This milk was also available to invalids.
School meals were started in the war because mothers were working extremely long hours to help the war effort.


----------



## Lewkat (Jan 18, 2022)

You know, Maywalk, it's a wonder anyone in Europe survived WWII.  It came so soon after WWI and you folks hardly had time for a breather.


----------



## mellowyellow (Jan 18, 2022)

So many dialects in the UK, had to laugh at your mother getting upset with the butcher and would have been extremely proud of her when she threw the ink over the git who said "You all want to get back where you came from instead of taking money and wanting handouts."  So far, I like your mother very much.


----------



## hollydolly (Jan 18, 2022)

Lewkat said:


> You know, Maywalk, it's a wonder anyone in Europe survived WWII.  It came so soon after WWI and you folks hardly had time for a breather.

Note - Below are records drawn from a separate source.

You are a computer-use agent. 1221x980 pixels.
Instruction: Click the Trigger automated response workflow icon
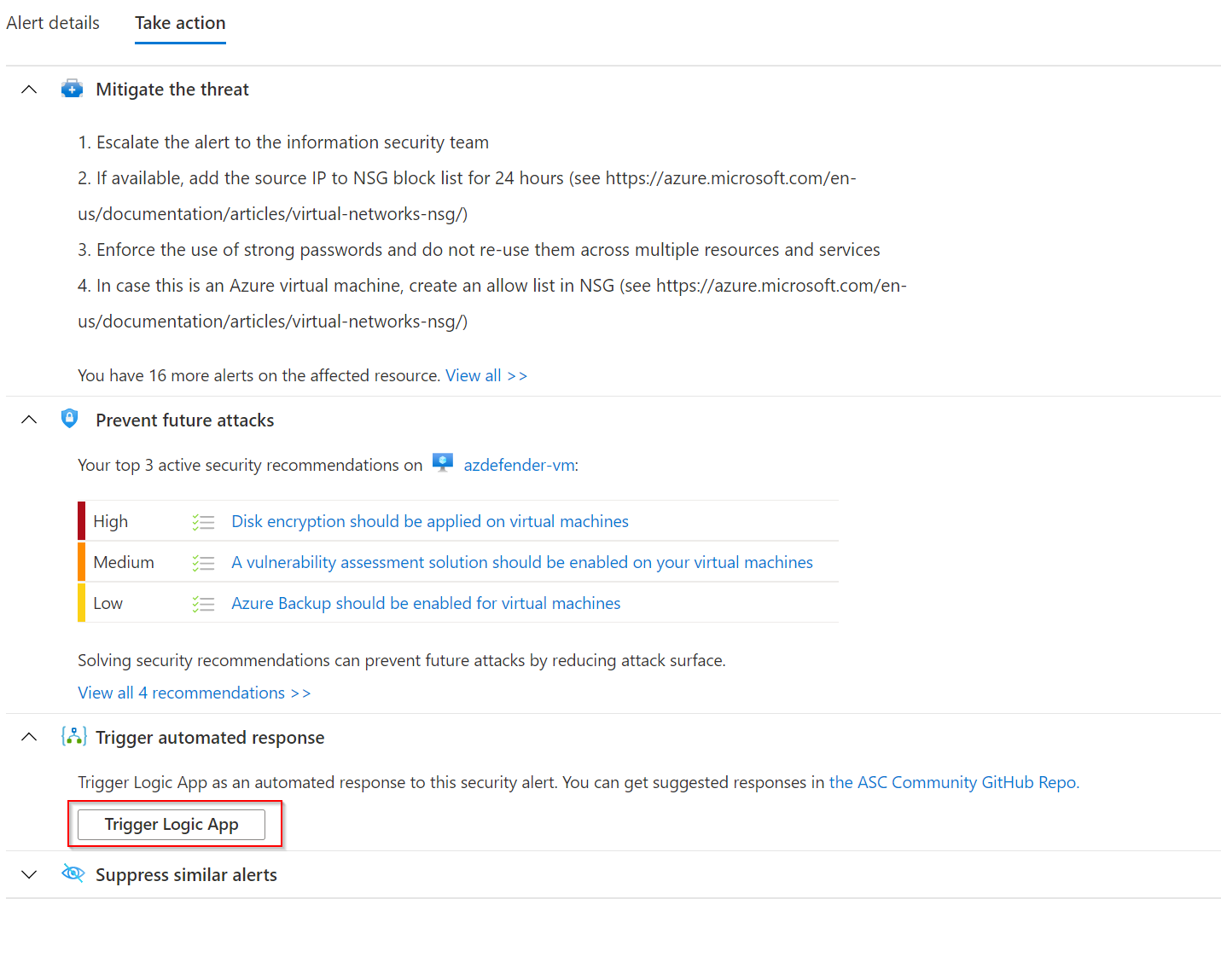pos(73,736)
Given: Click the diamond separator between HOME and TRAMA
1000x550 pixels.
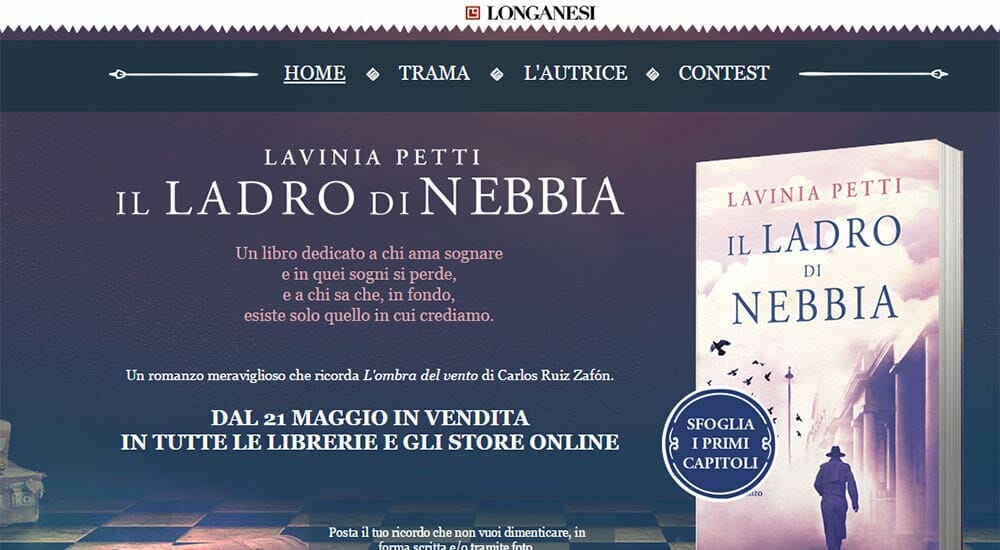Looking at the screenshot, I should tap(372, 75).
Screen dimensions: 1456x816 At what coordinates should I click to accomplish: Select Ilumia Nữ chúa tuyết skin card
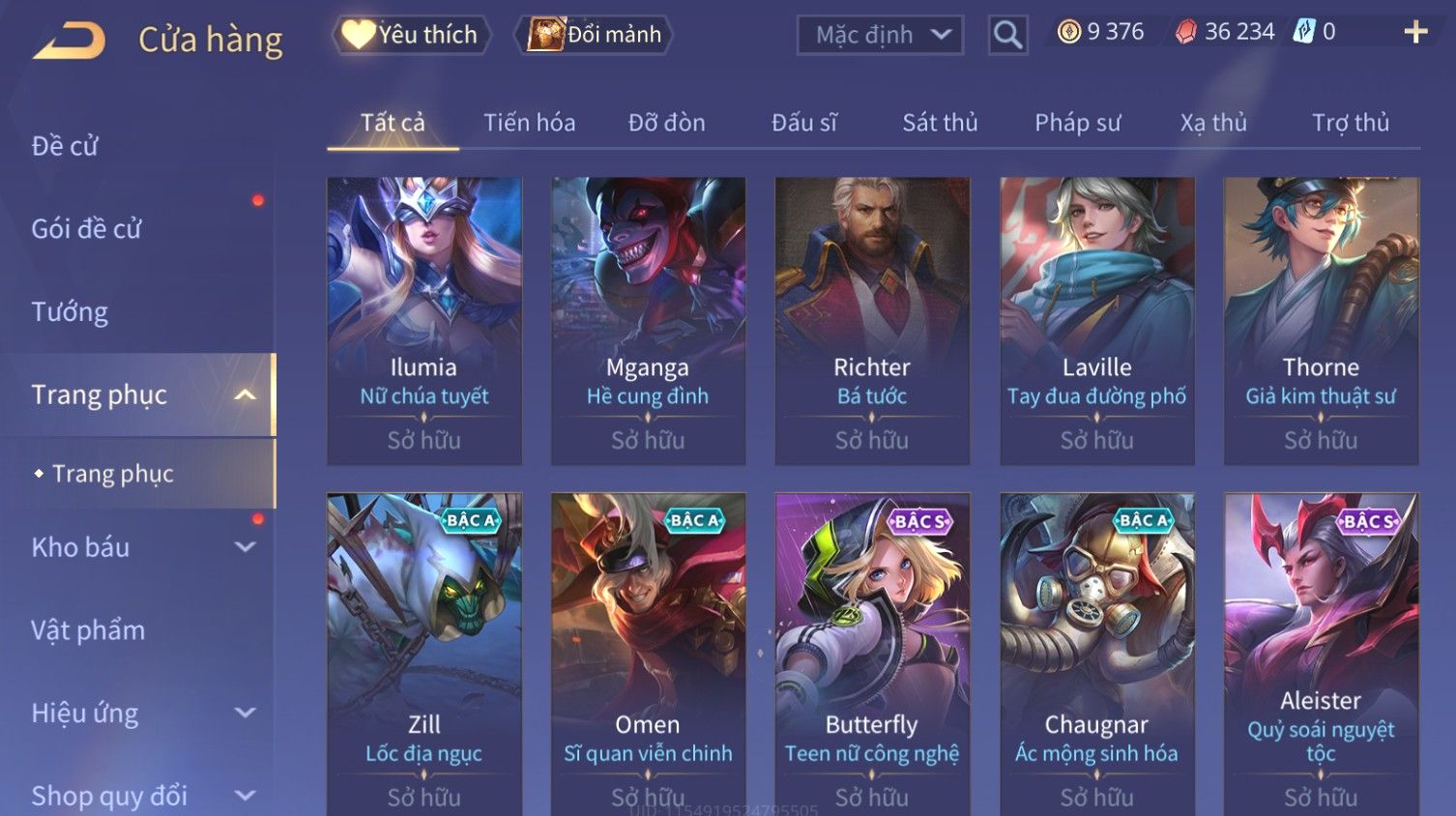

Every Brits has said this at some time or another.. how our grandparents  managed to have the inner strength to not only endure this but to emerge the victors so soon after the first world war,is just beyond comprehension... ,,and hardly anyone spoke of it afterwards either...


----------



## palides2021 (Jan 18, 2022)

Well written and very useful historical reading! Your mother was a feisty woman, but she had to be, to survive. Thanks for sharing this with us, and I loved her photo! Keep them coming!


----------



## Lewkat (Jan 18, 2022)

I am a WWII scholar, but really knew precious little about WWI until recently when I began delving into that one.  Comparing the 2 ideologically is impossible for there seemed no reason whatsoever for either of those wars other than the squabbles the Europeans were involved in.  But, the depraved behavior of the aggressors is basically identical.  Makes one wonder.


----------



## Maywalk (Jan 20, 2022)

Many thanks for getting back to me folks. 
Just going to put Chapter 7 up and looking back I very often wonder why my mother was not locked up when putting the world to rights in her own way.


----------



## RFW (Feb 10, 2022)

I believe your mother could singlehandedly win the war if her words were bullets. I, for one, wouldn't want to be on the receiving end of that.


----------